If you do not find what you are seeking here, I know of several sites that might meet your needs. They include:
This is only a small sampling of the different web sites that you may want to visit to learn more about HIV and living with the disease. I knew about some of these sites from past experience, but found many of them after a simple google search (keywords: "Living with HIV"). Try a few different searches and see what you come up with. Also, I am sure others here will also chime in with other worthy sites.
Also, you may interested in real live support groups. I am sure that you are in the care of a good doctor, one who specializes in caring for HIV postive patients. If this is the case, ask him or her about local support organizations/groups. For instance, in the DC area, the Whitman Walker clinic is an excellent resource for those with HIV. I'd be surprised if your own city does not have something similar. I would think that along with your medical course of treatment, you might also want to address the psychological aspects, and a good support group would help in this regard.
I hope that you found at least some of this useful. If I may be of any further assistance to you, please do not hesitate to let me know.
The support is for the posters who feel the need to be told they are ok. The doc is obviously sick of telling the same story over and over. Now you can post there and we can tell you the same story over and over. lol
First of all, thanks for this and the other new boards. This in particular is an awesome addition! However, I think HIV Support is really a misnomer. That sort of implies that it's for people who actually HAVE HIV. I think this is more appropriately named something like HIV Anxiety Support, or STD Anxiety, or HIV Testing Anxiety, or something more specific to the actual issues represented here. Certainly no one here has HIV (or even any risk of contracting HIV), and anyone who actually has HIV probably wouldn't get any info, support, etc. You know, it'd be great to have both, though...

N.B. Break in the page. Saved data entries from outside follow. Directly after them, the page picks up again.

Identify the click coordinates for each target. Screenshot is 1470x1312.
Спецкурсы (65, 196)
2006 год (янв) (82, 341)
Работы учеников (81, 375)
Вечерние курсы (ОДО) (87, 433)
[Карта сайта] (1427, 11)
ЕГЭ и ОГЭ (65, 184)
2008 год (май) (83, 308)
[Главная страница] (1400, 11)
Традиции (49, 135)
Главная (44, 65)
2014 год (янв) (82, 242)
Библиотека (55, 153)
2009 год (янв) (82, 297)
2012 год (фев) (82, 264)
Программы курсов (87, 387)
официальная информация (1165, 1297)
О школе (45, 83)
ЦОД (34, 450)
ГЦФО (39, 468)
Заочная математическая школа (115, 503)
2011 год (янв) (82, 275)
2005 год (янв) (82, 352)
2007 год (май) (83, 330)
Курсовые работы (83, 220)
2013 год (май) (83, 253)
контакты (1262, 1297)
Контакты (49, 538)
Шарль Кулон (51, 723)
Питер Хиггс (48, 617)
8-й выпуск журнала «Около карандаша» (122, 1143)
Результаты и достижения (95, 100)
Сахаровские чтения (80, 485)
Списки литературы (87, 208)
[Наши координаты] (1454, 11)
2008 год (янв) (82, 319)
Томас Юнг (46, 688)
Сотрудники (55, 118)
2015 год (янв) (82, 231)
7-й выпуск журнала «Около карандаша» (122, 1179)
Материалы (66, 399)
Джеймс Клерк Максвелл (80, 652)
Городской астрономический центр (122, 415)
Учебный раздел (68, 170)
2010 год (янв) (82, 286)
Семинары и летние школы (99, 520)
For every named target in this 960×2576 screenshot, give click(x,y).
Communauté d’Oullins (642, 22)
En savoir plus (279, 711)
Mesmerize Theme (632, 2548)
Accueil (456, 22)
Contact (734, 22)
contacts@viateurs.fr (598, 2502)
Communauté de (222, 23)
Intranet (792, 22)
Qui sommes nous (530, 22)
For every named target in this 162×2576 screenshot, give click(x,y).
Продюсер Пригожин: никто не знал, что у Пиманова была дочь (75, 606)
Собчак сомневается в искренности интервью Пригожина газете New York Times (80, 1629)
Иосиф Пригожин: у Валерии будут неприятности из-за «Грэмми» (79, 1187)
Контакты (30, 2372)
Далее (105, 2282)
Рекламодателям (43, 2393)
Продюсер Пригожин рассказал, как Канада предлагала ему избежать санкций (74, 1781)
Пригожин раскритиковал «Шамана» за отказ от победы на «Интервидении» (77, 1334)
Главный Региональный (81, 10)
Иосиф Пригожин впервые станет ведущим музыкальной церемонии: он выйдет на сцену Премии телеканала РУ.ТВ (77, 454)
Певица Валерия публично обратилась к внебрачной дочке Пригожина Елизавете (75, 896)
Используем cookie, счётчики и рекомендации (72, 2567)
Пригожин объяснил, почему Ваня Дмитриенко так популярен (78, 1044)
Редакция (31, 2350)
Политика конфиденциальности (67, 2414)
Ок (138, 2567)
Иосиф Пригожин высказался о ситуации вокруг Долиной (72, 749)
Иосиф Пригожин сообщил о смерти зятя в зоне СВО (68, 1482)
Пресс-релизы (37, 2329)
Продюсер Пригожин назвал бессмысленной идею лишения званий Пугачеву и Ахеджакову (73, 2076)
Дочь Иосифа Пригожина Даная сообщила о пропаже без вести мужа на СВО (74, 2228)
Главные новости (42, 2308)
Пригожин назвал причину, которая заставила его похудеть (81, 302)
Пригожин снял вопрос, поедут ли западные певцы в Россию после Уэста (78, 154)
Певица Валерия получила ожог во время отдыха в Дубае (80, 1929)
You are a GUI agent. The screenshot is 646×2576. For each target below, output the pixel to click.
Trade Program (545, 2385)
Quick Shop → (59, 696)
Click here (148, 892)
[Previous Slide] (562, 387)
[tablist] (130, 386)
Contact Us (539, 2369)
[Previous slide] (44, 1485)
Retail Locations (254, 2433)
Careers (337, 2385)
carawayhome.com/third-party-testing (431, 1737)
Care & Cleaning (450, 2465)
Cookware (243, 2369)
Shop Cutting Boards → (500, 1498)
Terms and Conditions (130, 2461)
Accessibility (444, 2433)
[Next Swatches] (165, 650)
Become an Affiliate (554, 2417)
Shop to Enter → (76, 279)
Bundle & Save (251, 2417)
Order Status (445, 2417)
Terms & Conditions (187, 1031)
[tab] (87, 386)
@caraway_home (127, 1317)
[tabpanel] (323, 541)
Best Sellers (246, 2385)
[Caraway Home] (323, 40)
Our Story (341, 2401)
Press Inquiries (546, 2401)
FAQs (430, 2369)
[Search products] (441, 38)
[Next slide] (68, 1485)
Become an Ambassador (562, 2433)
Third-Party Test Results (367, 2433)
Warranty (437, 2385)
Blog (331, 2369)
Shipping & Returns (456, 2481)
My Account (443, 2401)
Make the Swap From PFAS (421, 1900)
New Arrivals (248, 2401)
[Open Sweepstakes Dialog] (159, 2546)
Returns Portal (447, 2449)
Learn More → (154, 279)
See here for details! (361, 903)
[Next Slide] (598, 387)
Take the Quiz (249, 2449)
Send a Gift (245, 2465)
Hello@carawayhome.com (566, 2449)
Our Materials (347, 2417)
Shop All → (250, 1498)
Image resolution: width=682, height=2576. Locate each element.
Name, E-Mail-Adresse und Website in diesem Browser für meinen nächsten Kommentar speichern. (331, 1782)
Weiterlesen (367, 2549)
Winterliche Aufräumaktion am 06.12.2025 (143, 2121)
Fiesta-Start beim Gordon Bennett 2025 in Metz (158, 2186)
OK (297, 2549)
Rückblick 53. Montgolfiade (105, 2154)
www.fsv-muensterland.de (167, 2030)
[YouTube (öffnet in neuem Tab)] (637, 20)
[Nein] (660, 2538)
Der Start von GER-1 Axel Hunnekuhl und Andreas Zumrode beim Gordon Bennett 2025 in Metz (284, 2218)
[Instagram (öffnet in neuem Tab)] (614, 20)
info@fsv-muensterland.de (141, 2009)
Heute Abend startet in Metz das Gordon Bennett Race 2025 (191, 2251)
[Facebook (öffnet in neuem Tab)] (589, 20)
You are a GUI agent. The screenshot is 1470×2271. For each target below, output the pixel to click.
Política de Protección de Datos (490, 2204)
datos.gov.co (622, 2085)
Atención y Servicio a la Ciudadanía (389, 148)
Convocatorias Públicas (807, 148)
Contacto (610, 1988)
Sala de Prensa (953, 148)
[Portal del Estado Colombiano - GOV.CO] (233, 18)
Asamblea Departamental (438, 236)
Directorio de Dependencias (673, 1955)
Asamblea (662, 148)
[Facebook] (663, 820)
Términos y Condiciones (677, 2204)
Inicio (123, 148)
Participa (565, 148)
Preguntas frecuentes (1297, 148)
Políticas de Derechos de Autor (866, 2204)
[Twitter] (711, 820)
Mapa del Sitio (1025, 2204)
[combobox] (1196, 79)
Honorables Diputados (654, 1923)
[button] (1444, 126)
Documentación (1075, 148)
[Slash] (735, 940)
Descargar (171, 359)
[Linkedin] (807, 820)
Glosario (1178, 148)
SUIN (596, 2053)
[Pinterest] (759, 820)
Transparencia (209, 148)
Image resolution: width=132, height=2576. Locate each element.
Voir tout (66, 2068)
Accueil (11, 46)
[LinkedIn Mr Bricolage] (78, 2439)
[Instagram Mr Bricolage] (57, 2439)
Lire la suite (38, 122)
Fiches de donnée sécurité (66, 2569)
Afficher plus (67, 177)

N-Acetyl Cysteine is a steady form of the sulfur-containing amino acid L-cysteine, and is a powerful antioxidant. It is also a precursor to glutathione, a further most important antioxidant. Glutatione is also the precursor, with selenium, of glutathione peroxides, one of the most important antioxidant enzymes in the body. L-Cysteine is eagerly found in the diet - mostly from slant meat sources, NAC is not present in the diet and must be obtained via dietary supplementation. As an L-Cysteine imitative, NAC is more water soluble, and therefore more bioavailable than regular L-Cysteine. NAC exerts powerful antioxidant effects. NAC scavenges the body for, and neutralizes, damaging free radicals that can reason oxidative damage to muscle tissue, bodily organs, and DNA. As an antioxidant it may decrease oxidative stress. NAC may also boost immune system function by acting as a glutathione pre-cursor.
Sprawling from Montreal to South Africa to China, Thom Fitzgerald's 3 Needles is a great discussion tool for World AIDS Awareness Day that never achieves coherent shape as a three-paneled drama. Demonstrates that the transmission of HIV has become an uncontrollable global pandemic that feeds on poverty and recognizes no sexual, national or religious borders.
One of 2005's most compelling films. 3 Needles tells the moving story of how the harshest tragedy can sometimes bring out the best in people. It is a tale of bittersweet hope and of finding redemption in the unlikeliest of places. In South Africa, a nun risks all, including her salvation, to help the helpless. In China, a father unwittingly gives away his most precious possession for a few pieces of silver. In North America, a mother makes the ultimate sacrifice to ensure her son spends his remaining days in comfort.